El error, que Lacan señala al final de su seminario sobre la Lógica del fantasma (21 de junio 1967), es intentar integrar el sujeto a través de su frase fundamental, su fantasma, en un discurso que sería del inconsciente pero que, a partir del momento en que uno intenta colar ahí una frase, está siendo tomado como verdad referencial:
ustedes pierden la partida al querer a cualquier precio insertar ese fantasma en ese discurso del inconsciente, cuando de todos modos él [se] les resiste bastante bien, a esa reducción. Y cuando ustedes deben decir que en el tiempo mediano, el segundo tiempo de “un niño es pegado”, aquél en que es el sujeto quién está en el lugar del niño (enfant: aquél que aún no habla), aquél, ustedes no lo obtienen sino en casos excepcionales. Es que en realidad la función del fantasma – quiero decir: en su interpretación y más especialmente aún en la interpretación general que ustedes darán de la estructura de tal o cual neurosis, que deberá siempre, en último término, inscribirse en los registros que son los que di, a saber: en la fobia, el deseo prevenido; en la histeria, el deseo insatisfecho; en la obsesión, el deseo imposible. ¿Cuál es el rol del fantasma en ese orden de deseo neurótico? Pues bien, significación de verdad, he dicho (…)

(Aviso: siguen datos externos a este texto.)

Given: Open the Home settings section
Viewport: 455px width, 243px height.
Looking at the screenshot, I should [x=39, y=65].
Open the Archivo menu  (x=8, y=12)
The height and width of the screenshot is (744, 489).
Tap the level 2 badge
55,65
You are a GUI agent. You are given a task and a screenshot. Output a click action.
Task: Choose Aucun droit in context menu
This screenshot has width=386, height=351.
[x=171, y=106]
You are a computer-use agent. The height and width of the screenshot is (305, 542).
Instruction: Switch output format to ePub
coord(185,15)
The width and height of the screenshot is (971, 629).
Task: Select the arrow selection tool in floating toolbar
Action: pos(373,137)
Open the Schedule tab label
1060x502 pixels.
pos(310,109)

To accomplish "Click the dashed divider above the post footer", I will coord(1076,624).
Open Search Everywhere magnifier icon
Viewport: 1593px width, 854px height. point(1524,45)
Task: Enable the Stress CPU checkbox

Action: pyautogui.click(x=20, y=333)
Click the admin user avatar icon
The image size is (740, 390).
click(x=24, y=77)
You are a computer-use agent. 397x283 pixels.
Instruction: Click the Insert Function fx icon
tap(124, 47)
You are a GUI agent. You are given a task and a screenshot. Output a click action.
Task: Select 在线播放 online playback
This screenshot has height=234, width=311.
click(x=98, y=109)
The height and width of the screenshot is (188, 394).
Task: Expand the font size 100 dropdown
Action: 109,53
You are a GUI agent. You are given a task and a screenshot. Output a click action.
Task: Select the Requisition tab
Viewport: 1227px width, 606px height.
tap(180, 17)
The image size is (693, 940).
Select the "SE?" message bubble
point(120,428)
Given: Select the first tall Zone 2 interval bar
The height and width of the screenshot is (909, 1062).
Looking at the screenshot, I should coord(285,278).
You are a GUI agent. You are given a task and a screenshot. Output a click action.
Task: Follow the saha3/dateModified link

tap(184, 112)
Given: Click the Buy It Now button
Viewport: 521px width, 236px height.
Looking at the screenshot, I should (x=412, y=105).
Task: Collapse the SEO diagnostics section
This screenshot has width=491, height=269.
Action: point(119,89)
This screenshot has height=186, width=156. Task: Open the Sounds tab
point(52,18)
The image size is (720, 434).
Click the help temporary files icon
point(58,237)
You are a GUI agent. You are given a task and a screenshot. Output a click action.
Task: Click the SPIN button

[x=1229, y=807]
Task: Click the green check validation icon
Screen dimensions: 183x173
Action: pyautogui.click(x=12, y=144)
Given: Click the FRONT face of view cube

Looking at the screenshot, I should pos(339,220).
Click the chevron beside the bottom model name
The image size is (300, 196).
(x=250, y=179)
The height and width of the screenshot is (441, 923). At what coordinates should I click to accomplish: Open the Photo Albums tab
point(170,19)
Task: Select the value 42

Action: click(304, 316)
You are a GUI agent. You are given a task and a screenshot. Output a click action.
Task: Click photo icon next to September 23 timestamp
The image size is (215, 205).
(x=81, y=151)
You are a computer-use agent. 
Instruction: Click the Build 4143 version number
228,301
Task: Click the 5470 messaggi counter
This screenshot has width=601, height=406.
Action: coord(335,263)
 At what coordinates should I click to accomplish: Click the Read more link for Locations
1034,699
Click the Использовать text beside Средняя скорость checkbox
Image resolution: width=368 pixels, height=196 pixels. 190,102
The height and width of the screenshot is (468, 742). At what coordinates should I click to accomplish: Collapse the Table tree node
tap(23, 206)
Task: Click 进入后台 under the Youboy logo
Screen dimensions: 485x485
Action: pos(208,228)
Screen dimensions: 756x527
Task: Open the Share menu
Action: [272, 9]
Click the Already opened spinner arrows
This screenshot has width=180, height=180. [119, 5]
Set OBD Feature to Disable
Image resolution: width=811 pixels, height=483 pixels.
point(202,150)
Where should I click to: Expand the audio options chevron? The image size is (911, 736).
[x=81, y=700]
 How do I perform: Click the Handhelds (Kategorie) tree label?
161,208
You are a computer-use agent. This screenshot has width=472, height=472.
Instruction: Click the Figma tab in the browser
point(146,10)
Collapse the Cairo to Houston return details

Es lo que tiene el sujeto del inconsciente: solo es verdadero para un sujeto y no permite fundar una ciencia ni una ley pero tampoco permite fundamentar ninguna metafísica o discurso autoritario. Un síntoma, un sueño o un acto fallido son más bien pérdidas de autoridad y ataques al gobierno del yo, a las leyes de su delirio. Es por ello que las distintas formas de la ley, gráficamente representadas en los señales de tráfico, se muestran defensivas respecto del deseo: el peligro, respecto de la fobia (prevención del deseo); lo prohibido, respecto de la histeria (insatisfacción); y lo obligatorio, respecto de la obsesión (imposibilidad).
Como todas ellas se sostienen gracias a la negación u olvido de la muerte – generalmente intencional y mandatado por el yo –, cabría llamarles, negativamente, señales de tránsito, ya que dichas defensas permiten ocultar, mediante la ley que enseñan, ese último tránsito como límite real del deseo y, por ser real, mucho más insoportable. ¿Será entonces, quizás, si uno es consciente de la llegada de ese tránsito – y no lo ha deseado –, cuando querrá que todo hubiera sido más lento, que él mismo y no Otro atravesara de algún modo su fantasma? En todo caso ya será tarde para escribirlo.